> _SUMBER_
Lebih rendah dari skor PISA 2018, hanya 25 persen siswa Indonesia telah mencapai level dua dalam urusan kemahiran membaca dan mengolah informasi. Dengan kata lain, kemampuan literasi anak-anak Indonesia cukup memprihatinkan. Nyatanya, gak semua anak di Indonesia bisa mendapatkan akses terhadap buku-buku bacaan.

Berawal dari keprihatinan terhadap akses buku anak yang sulit dijangkau dan mahalnya biaya pengiriman, Aisha bersama rekannya Mayumi Haryoto, menjadikan kreativitas dan empati mereka sebagai fondasi gerakan literasi digital. Bagi Aisha, isu literasi bukan soal rendahnya minat membaca saja, melainkan keterbatasan anak-anak Indonesia untuk memiliki akses terbuka pada buku-buku yang mereka sukai. 

1. Awal mula Pibo dari industri kreatif yang berujung ke literasi

Puji syukur, PiBo telah melangsungkan acara konferensi pers tanggal 20-09-17 dalam rangka melunc.jpg
Launching Pibo di tahun 2017 (instagram.com/bacapibo)

Aisha Habir dan Mayumi Haryoto terjun di bidang industri kreatif. Aisha dengan background desain grafis dan Mayumi sebagai ilustrator. Meski begitu, latar belakang keluarga yang bergerak di bidang pendidikan, membuat Aisha punya perhatian khusus pada anak-anak.

“Cerita untuk anak-anak itu harus sesuai dengan sudut pandang anak-anak,” kata Aisha kepada IDN Times pada Jumat (10/10/2025) ketika mengenang awal mula ide platform literasi digital itu muncul.

Aisha menyadari pentingnya kaidah dalam membuat buku anak. Bukan tentang alur cerita saja, tapi visualisasi gambar dan ukuran teks pun menyesuaikan kemampuan membaca anak. Hal itu membuat Aisha dan rekannya memutuskan menerbitkan dua judul dan dijual secara online

Namun, mereka menemukan kendala biaya kirim (ongkos kirim) yang lebih mahal daripada harga buku itu sendiri. Hal ini memunculkan keprihatinan tentang akses, terutama bagi anak-anak di luar Jawa. Mereka lantas mulai mempertanyakan data literasi Indonesia yang mengkhawatirkan.

> _YANG HARUS DIKERJAKAN_
Jawab pertanyaan ini berdasarkan teks tentang Pibo di atas.
1. Berapa persen siswa Indonesia yang sudah mencapai level dua dalam kemahiran membaca dan mengolah informasi?
2. Apa peran Mayumi Haryoto di industri kreatif?
3. Kendala apa yang ditemukan Aisha dan rekannya saat menjual buku secara online?

> _DATA YANG DIBERIKAN_
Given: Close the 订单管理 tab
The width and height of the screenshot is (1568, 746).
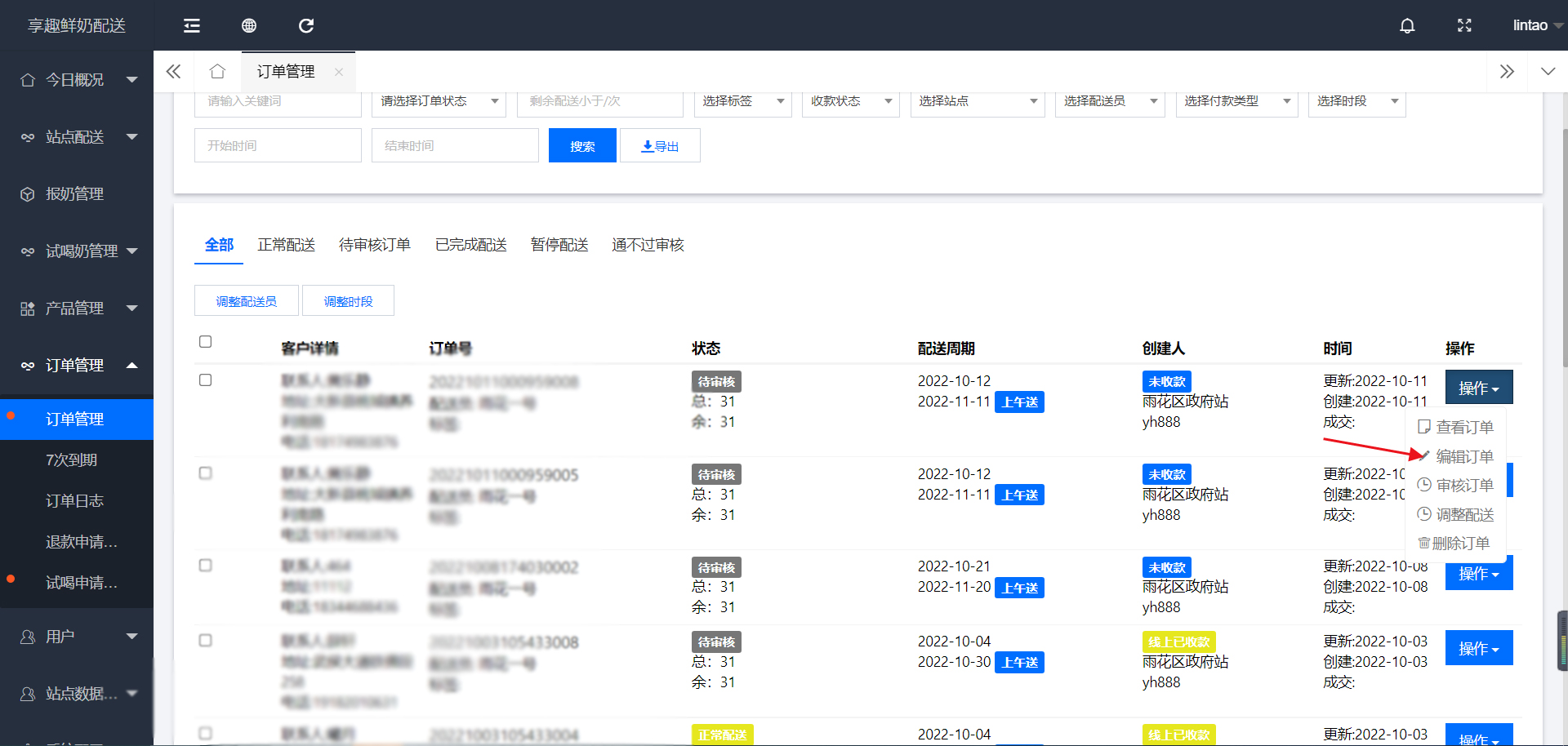Looking at the screenshot, I should pyautogui.click(x=339, y=72).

> _HASIL PENGERJAAN_
1. Hanya 25 persen.
2. Ia seorang ilustrator.
3. Ongkos kirim lebih mahal daripada harga bukunya sendiri.